ITEM 2.  ACQUISITION OR DISPOSITION OF ASSETS

     Effective July 31, 1998, fine.com International Corp. (the "Registrant")
closed its acquisition of Meta4 Digital Design, Inc., a Delaware corporation
("Meta4").  The acquisition of Meta4 was effected by means of a reverse merger
of Meta4 into a newly formed Washington corporation and wholly-owned subsidiary
of the Registrant, pursuant to the terms of an Agreement and Plan of Merger
dated July 29, 1998 (a copy of which is filed as Exhibit 99.2 to this Current
Report, the "Merger Agreement").  The Registrant issued a press release on July
30, 1998 announcing the signing of the Merger Agreement (a copy of which is
filed as Exhibit 99.1 to this Current Report).  Following the merger Meta4 will
continue as a wholly-owned subsidiary of the Registrant, under the name "Meta4
Digital Design, Inc."  The merger was accounted for as pooling-of-interests.
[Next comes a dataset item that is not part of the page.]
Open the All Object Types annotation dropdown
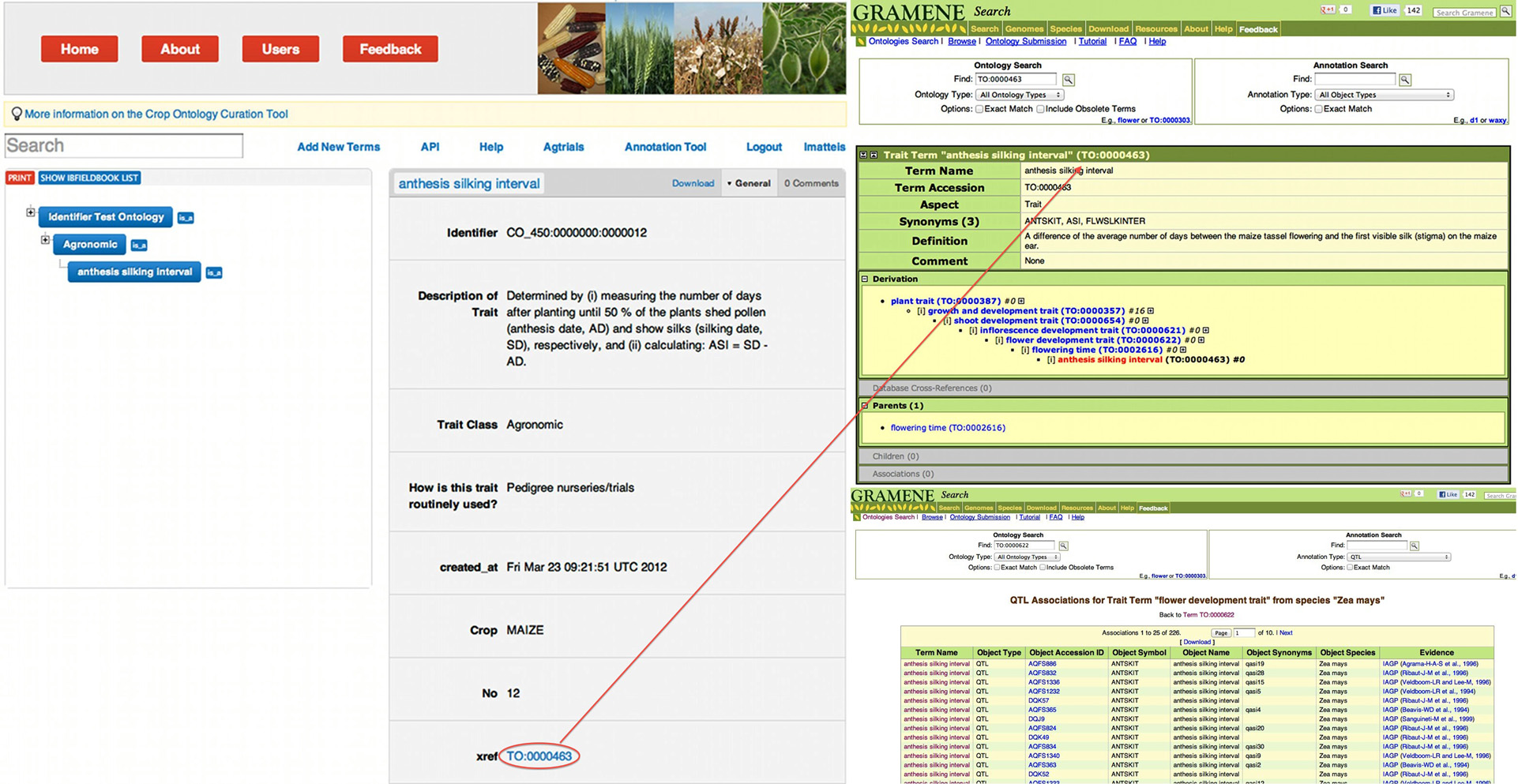Viewport: 1518px width, 784px height. coord(1383,95)
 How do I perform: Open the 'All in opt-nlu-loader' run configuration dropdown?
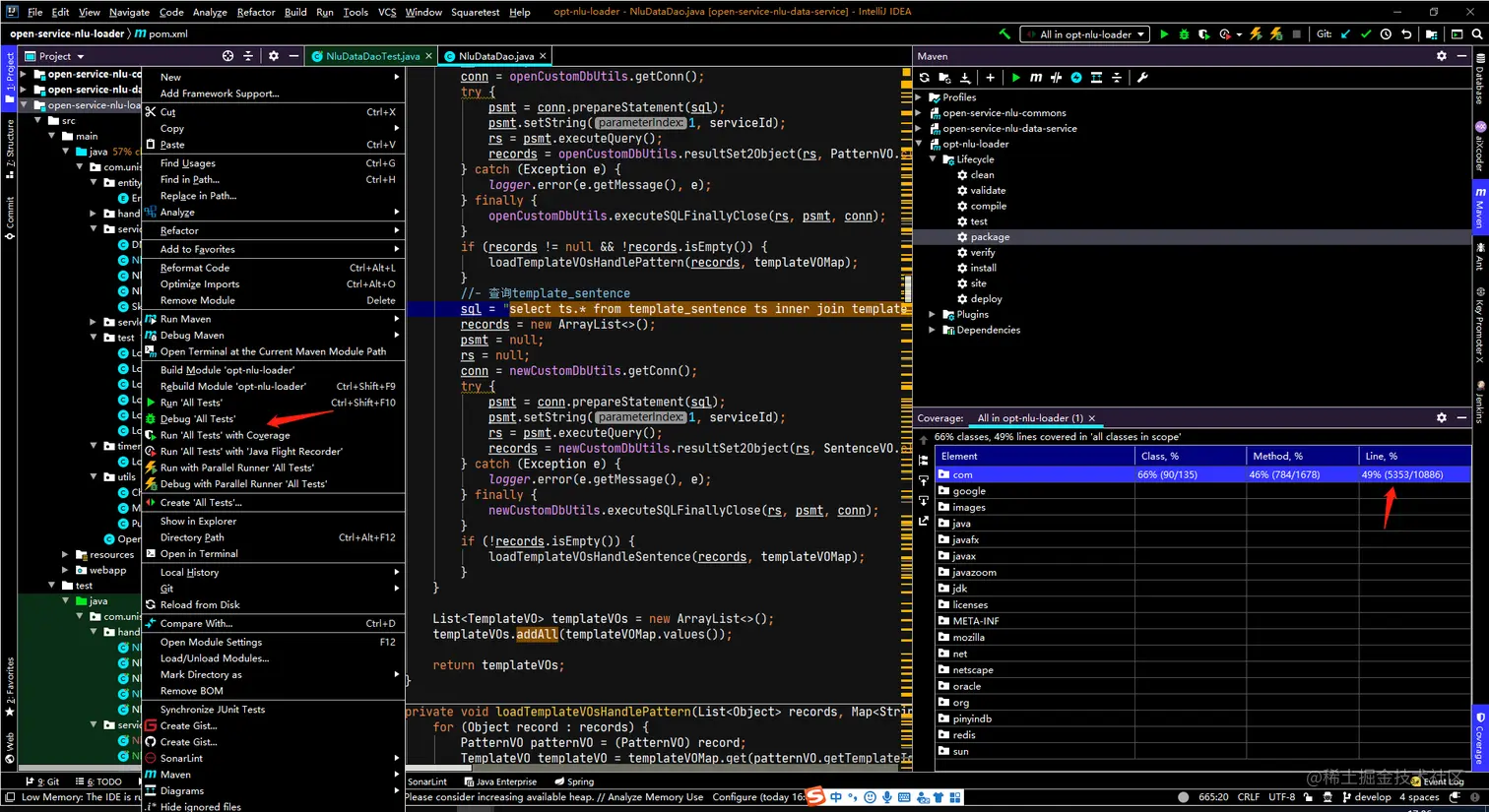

     The purchase price for the acquisition was $1.1 million, less adjustments
that may be required by the Merger Agreement, and was paid in shares of Common
Stock of the Registrant valued at a price of $5.07 per share.  The Registrant
issued a total of 216,749 shares of Common Stock to the two former shareholders
of Meta4.  Pursuant to the Merger Agreement, the former shareholders of Meta4
pledged approximately 16% of the shares received in the merger as collateral to
secure certain representations and warranties under the Merger Agreement.  In
addition, in connection with the merger, the Registrant assumed and paid off
certain notes payable of Meta4 in the aggregate amount of approximately $187,300
principal plus interest, which notes were due and payable to a shareholder of
Meta4 and an affiliate of such shareholder.  The notes were paid and cancelled
by the Registrant in the merger in exchange for the issuance of a total of
36,904 shares of Common Stock valued at the merger price of $5.07 per share.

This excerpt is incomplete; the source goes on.